Yellowstone bison cull to remove 900 animals
A total of 900 bison from the Yellowstone National Park (YPN) herd are to be removed in order to maintain a sustainable herd for the upcoming winter. Many of the animals will be eliminated from the area through hunting while others will be shipped to slaughter. While some may think the decision to cull hundreds of bison is unnecessary, the reality is that the current population is so large that park officials actually think more should be removed to keep the population stable.
“If you want to reduce the population significantly, you’re talking 1,200 or 1,300 bison,” YPN biologist PJ White told the Bozeman Daily Chronicle. Park officials estimate the current bison population at 5,500. In comparison, the 2000 Interagency Bison Management Plan (IBMP) calls for approximately 3,000 bison within YPN. Removing only 900 puts the Park beyond its capacity.
The IBMP was agreed upon by state, federal, and tribal officials and was put in place to keep bison away from livestock because of the bison’s exposure to brucellosis, which causes cattle to miscarry and could be detrimental to the livestock industry. The Bozeman Daily Chronicle reports that more than half of the YPN bison are brucellosis carriers; however, there has never been a documented case of the disease being transmitted from bison to cattle.
Regardless, there are too many bison to winter within the YPN and more action needs to take place. While trapping the excess animals for slaughter is a way to manage the herds, tribal leaders are not supportive because they hunt bison for sustenance.
####################
Questions on the material
[A] Write out the Yellowstone bison article from "The IBMP was" to "bison for sustenance.".
[B] Do these statements agree with the Yellowstone bison article? (i) Park officials put the current bison population at 5,500. (ii) A case of brucellosis passing from bison to cattle has been documented. (iii) Tribal leaders support trapping the excess animals for slaughter. Answer yes or no for each, quoting the words that decide it.
[C] Give what follows the last sentence of the Yellowstone bison article.
The records have nothing to do with any of this.

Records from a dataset
####################
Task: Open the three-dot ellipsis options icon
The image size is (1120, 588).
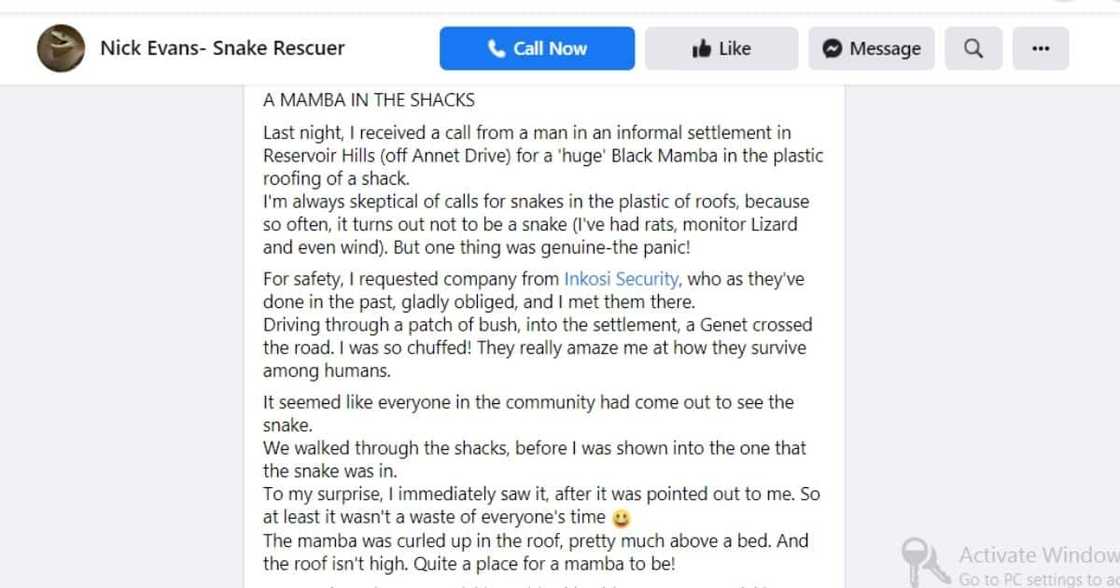Action: [x=1040, y=47]
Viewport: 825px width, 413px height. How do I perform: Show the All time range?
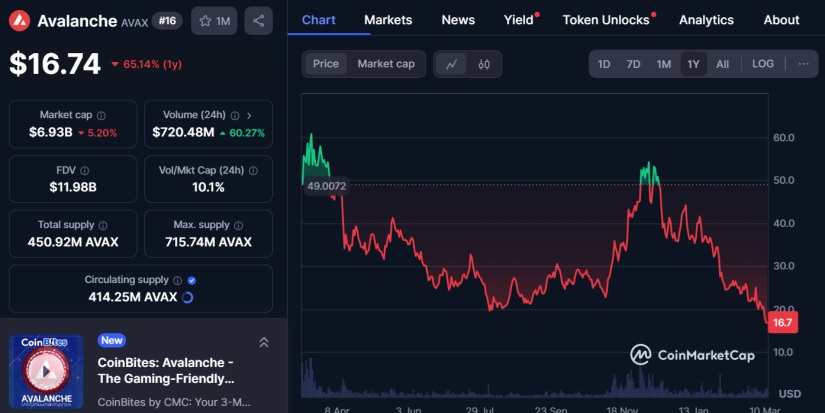(x=722, y=64)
####################
Answers by task
[A]
The IBMP was agreed upon by state, federal, and tribal officials and was put in place to keep bison away from livestock because of the bison’s exposure to brucellosis, which causes cattle to miscarry and could be detrimental to the livestock industry. The Bozeman Daily Chronicle reports that more than half of the YPN bison are brucellosis carriers; however, there has never been a documented case of the disease being transmitted from bison to cattle.
Regardless, there are too many bison to winter within the YPN and more action needs to take place. While trapping the excess animals for slaughter is a way to manage the herds, tribal leaders are not supportive because they hunt bison for sustenance.

[B]
(i) Yes: "Park officials estimate the current bison population at 5,500."
(ii) No: "there has never been a documented case of the disease being transmitted from bison to cattle."
(iii) No: "tribal leaders are not supportive because they hunt bison for sustenance."

[C]
“If we want trapping or culling, it’s going to infringe on treaty tribe hunting,” Quincy Ellenwood of the Nez Perce Tribe told the Bozeman Daily Chronicle.
Park officials say there will be plenty of bison to hunt because many will go through the trap, which is northwest of the town of Gardiner and west of the Yellowstone River. That doesn’t give tribal leaders a solid number, though, which is frustrating; especially with the unknown variable of how many bison will migrate away from the area where hunting is allowed.
Jeremy Wolf, an official with the Confederated Tribes of the Umatilla Indian Reservation, says that he “wants the park to be more specific about how many bison will be allowed to migrate past the trap” and adds, “It’s obviously not 100 percent, so what is it?”
But park officials don’t have a concrete number and likely won’t because there’s isn’t an unlimited of bison who will funnel through the trap, regardless of whether or not they allow a specific number through. It’s a wait and see kind of determination -- one that depends on how many bison decide to migrate that way in the first place.